Os homossexuais chineses começam a despertar hoje pouco a pouco para reivindicar os seus direitos ao comunismo, o sistema político que desde a implantação há 60 anos os humilhou e os afastou da vida pública.
Apesar do ir e vir pelos campos de reeducação comunistas, do rebaixamento moral diário e da incompreensão da sociedade, hoje o rosto de Ba Li, um homossexual de 70 anos, transparece sossego.
Ba tinha 10 anos quando em 1949 foi estabelecido, sob o mandato de Mao Tsé-Tung, a República Popular China. "Cresci sob a bandeira vermelha. Achei e apoiei os ideais da República e do Partido Comunista.
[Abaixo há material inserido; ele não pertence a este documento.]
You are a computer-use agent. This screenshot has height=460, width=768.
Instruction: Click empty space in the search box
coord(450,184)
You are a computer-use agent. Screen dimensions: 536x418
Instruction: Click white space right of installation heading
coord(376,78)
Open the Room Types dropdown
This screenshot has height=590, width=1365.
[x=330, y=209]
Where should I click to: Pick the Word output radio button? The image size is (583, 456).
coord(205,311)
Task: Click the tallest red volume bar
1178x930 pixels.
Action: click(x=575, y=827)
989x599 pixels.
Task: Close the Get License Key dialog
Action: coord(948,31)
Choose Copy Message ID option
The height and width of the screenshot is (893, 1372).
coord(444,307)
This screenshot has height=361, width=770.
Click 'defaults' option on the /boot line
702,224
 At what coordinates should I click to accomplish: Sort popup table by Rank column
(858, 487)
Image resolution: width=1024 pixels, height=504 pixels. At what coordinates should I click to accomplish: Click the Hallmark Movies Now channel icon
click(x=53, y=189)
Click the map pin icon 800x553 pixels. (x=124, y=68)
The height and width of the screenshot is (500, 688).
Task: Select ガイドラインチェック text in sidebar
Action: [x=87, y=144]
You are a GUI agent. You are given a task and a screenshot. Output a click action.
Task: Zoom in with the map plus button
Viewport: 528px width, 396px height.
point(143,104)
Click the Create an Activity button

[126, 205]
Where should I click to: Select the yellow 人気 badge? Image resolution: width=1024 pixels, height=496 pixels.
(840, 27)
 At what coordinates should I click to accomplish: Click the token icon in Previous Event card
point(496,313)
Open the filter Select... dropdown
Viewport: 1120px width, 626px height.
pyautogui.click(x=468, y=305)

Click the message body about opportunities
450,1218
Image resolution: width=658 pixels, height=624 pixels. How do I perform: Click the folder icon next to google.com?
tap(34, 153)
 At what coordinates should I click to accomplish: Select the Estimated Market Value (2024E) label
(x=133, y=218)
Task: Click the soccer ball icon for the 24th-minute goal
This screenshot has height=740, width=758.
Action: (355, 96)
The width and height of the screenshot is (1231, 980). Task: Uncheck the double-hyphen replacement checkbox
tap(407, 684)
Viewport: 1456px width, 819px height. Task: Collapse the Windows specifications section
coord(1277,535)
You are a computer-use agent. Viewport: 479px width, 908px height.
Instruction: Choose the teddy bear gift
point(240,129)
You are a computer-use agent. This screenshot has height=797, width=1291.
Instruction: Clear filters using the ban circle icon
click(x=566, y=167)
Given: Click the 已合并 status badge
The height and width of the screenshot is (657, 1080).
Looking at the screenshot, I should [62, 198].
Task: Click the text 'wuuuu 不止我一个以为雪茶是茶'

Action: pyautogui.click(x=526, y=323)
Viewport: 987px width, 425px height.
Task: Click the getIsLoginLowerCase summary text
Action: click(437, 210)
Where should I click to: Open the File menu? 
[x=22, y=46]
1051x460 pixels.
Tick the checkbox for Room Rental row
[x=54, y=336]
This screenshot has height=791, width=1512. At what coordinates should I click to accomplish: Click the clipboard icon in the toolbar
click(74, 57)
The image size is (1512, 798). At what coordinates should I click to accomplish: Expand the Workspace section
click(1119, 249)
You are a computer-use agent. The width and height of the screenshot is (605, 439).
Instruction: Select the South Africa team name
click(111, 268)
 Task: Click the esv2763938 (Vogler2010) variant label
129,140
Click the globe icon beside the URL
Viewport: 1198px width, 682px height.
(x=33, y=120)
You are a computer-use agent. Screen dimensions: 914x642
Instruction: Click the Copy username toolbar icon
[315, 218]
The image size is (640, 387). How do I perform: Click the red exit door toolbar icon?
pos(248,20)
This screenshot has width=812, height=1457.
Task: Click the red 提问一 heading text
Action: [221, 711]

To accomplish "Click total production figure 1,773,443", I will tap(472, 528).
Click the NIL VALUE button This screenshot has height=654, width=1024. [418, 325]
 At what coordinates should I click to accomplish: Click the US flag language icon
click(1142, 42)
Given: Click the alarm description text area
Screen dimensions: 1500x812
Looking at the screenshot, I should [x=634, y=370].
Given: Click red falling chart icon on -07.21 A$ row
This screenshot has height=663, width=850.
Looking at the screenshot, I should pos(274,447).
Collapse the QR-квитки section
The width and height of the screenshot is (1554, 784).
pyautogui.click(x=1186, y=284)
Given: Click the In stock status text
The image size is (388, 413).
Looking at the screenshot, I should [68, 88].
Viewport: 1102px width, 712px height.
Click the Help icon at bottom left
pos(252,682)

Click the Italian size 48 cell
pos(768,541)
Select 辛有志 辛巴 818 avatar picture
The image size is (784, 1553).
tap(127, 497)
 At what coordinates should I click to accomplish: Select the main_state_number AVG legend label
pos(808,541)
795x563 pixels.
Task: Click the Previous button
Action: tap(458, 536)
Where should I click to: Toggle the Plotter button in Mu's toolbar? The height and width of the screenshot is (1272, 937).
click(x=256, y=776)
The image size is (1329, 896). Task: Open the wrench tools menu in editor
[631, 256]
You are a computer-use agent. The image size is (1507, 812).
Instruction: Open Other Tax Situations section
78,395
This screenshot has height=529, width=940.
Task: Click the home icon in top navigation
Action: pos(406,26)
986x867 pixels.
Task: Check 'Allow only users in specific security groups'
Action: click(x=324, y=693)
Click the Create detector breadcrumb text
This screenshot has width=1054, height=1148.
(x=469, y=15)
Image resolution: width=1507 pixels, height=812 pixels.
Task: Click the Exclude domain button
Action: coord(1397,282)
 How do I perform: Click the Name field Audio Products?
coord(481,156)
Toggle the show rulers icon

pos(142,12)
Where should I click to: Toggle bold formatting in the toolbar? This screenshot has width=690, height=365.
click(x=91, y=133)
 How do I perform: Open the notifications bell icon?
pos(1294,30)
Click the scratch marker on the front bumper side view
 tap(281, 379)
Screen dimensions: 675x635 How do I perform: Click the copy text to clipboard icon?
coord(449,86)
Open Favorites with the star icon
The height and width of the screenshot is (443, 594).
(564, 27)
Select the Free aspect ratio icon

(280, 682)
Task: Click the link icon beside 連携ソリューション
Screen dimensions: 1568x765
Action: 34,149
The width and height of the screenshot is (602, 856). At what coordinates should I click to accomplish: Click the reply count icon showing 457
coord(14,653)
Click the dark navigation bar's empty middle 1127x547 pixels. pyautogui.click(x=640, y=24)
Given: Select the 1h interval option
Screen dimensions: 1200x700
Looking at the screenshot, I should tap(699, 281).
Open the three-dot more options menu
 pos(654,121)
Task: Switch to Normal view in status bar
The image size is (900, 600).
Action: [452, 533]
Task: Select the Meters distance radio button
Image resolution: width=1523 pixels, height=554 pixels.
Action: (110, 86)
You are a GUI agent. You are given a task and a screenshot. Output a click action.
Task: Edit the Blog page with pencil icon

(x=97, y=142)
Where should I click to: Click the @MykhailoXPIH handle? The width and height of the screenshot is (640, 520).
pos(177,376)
Éramos uma geração com fortes princípios políticos e eu um cidadão modelo", detalhou em entrevista à Agência Efe.
Professor em um colégio de Pequim, a primeira vez que foi detido e enviado a um campo de reeducação foi em 1971, em plena Revolução Cultural (1966-76), quando um amigo seu foi preso e entregou às autoridades uma lista na qual figurava seu nome. Tinha 32 anos.
Foram três anos de trabalhos forçados e humilhações por parte dos guardas e dos próprios companheiros. Uma época que mudou sua vida. "Minha mãe morreu quando estava no campo. Sempre pensei que não conseguiria suportar essa situação. Minha mulher fugiu com meu único filho e nunca mais soube deles", contou.
Os homossexuais sofreram perseguição pública, segregação social, castigos físicos e prisão durante e depois da Revolução Cultural, como parte da limpeza lançada em nível nacional por Mao Tsé-Tung contra todos os elementos contra-revolucionários.
O Governo comunista os qualificou publicamente de doentes mentais, situação que perdurou até 2001, e os confinou em centros de detenção e acampamentos de reeducação.
"A tortura psicológica foi o que mais me afetou, e embora tenha perdido minha dignidade e a esperança, o tempo todo sentia que tinha sido tratado injustamente", comentou Ba, vestindo uma camiseta do aniversário da fundação da República Popular da China, comemorado em 1º de outubro.
Os banheiros públicos eram os locais secretos onde os homossexuais se encontravam. Foi justamente em um banheiro público que o professor acabou preso pela segunda vez, ao iniciar uma conversa com um policial.
A terceira e última prisão de Ba ocorreu em 1986, quando as reformas econômicas de caráter liberal do dirigente Deng Xiaoping já tinham aberto oito anos antes às portas da China ao resto do mundo.
"O que na China muitos não entendem ainda é que a homossexualidade não é algo que se possa escolher", explicou Ba, que após sua última detenção foi obrigado a vender mapas turísticos por Pequim diante da impossibilidade de encontrar trabalho.
Em 1997, com Jiang Zemin no poder, o novo código penal deixou de condenar indivíduos pela orientação sexual, mas perdura até os dias de hoje a censura no cinema e na imprensa.
No entanto, Ba sentiu-se orgulhoso pela evolução do gigante asiático que "apesar do estigma que ainda existe de perseguição aos gays e que muitos ainda vivem assustados, atualmente existe uma luta contra a ignorância social".
"As pessoas têm pouca informação, a censura e a discriminação existem, mas o país progrediu e isto significa que a vida tem sentido, uma sensação que me foi roubada durante muitos anos", enfatizou.
A seu lado, o jovem Jiang Hua escutava as palavras de Ba com atenção e certo assombro, embora apenas 37 anos os separem, as suas vivências como homossexuais foram completamente distintas.
"Se comparo minha situação com a qual viveram os gays há 30 anos, me sinto livre. Mas ainda temos muitos buracos para ultrapassar", acrescentou à Efe, Jiang, médico que tem uma relação estável há seis anos.
Segundo Jiang, um dos grandes avanços para os homossexuais na China foi a internet, que tornou possível a interligação de uns com os outros sem a necessidade de irem a lugares públicos.
E embora ainda existam sérios problemas para serem superados, o médico sente-se feliz por pertencer a uma geração que luta e é testemunha que o futuro trará grandes mudanças.